Electron microscopes can image biological macromolecules in cryogenic ice, but it shows them as low-contrast features in a grainy image (see below). Using enough electrons to reduce the graininess would first destroy the specimen.
The trick to getting enough information without frying the molecules is to image many specimens that are known to be identical, and to somehow find, align, and combine data from their images (keep in mind that these are grainy, 2D shadows of randomly oriented 3D objects). The quality of the resulting reconstruction depends heavily on the quality of the methods, and the methods are not simple.
A new report in Nature describes improved methods and a result (below) that sharpens resolution from the previous 1.3 nm to 0.66 nm.

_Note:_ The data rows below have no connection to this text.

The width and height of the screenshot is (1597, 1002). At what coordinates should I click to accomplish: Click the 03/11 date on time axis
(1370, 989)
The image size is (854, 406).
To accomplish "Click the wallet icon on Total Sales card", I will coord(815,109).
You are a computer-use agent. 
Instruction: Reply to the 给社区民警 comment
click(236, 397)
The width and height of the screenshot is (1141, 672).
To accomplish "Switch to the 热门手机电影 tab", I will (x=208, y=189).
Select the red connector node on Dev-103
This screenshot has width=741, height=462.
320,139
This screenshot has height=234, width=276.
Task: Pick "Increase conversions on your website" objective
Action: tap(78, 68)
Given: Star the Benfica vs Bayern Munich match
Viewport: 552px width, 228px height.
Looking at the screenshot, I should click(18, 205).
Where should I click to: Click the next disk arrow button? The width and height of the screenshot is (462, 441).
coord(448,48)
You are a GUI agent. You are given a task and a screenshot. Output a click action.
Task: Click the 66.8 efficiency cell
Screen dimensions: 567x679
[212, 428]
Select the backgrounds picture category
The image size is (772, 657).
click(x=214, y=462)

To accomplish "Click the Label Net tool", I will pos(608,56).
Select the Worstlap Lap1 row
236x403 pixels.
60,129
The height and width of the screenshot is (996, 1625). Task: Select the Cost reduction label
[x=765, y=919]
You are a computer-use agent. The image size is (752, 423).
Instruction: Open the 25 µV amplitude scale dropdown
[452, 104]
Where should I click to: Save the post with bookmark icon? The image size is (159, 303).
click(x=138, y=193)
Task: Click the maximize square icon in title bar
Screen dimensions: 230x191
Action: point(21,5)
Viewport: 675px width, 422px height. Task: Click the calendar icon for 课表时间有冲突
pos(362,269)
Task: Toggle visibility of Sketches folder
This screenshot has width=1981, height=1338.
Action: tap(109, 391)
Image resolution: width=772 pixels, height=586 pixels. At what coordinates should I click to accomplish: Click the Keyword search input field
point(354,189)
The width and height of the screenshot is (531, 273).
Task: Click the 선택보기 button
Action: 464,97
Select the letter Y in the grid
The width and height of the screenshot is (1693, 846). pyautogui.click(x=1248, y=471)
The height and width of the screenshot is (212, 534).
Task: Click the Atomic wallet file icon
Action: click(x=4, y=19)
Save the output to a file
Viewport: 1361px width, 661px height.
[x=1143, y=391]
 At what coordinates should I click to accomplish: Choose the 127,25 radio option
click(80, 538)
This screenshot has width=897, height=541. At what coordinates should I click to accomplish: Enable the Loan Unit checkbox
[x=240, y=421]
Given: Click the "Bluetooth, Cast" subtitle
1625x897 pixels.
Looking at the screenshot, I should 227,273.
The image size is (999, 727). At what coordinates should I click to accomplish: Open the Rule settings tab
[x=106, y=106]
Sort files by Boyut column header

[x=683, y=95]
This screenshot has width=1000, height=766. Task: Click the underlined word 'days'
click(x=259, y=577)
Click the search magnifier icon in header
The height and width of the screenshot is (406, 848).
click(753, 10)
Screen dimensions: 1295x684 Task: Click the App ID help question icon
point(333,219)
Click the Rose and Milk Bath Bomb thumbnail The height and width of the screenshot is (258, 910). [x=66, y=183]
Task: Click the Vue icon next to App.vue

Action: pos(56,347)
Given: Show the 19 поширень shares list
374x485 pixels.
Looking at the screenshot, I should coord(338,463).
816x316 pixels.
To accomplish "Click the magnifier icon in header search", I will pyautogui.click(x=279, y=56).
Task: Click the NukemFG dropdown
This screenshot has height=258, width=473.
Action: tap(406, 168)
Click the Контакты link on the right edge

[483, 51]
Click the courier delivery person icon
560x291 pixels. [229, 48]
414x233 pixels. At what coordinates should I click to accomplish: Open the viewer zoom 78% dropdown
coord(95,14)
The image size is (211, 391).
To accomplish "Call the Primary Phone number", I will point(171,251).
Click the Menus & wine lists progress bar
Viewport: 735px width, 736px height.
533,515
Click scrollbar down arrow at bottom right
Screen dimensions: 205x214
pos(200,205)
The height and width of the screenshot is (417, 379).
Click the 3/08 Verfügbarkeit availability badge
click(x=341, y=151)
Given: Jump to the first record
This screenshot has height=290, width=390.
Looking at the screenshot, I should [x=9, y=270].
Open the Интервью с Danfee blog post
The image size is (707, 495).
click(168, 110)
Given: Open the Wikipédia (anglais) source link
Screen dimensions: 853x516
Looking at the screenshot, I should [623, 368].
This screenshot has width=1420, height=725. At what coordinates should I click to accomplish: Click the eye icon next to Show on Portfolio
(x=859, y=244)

This provides about 8 times as many voxels, and gave the authors enough information to infer protein secondary structures and build a reliable atomic model of F-actin:
Raw electron cryomicroscopy images,
F-actin helical assembly.
Reconstruction at 0.66 nm resolution.
(Stereo view of density isosurface with fitted C? ribbon diagram.)
“Direct visualization of secondary structures of F-actin by electron cryomicroscopy”,
Takashi Fujii, et al., Nature 467:724–728 (2010).
The authors’ method is apparently quite practical. From the article:
We have demonstrated that our cryoEM technologies now allow us to visualize the secondary structures of such thin objects as F-actin in a few days of work, including image data collection and processing and 3D image reconstruction.
In closing, they remark that
There is also room for further improvement, to reach atomic resolution. The present work offers a new opportunity to look into cellular mechanisms essential for the activities of life.
And in building nonbiological molecular machinery, of course, it’s useful to be able to see the result.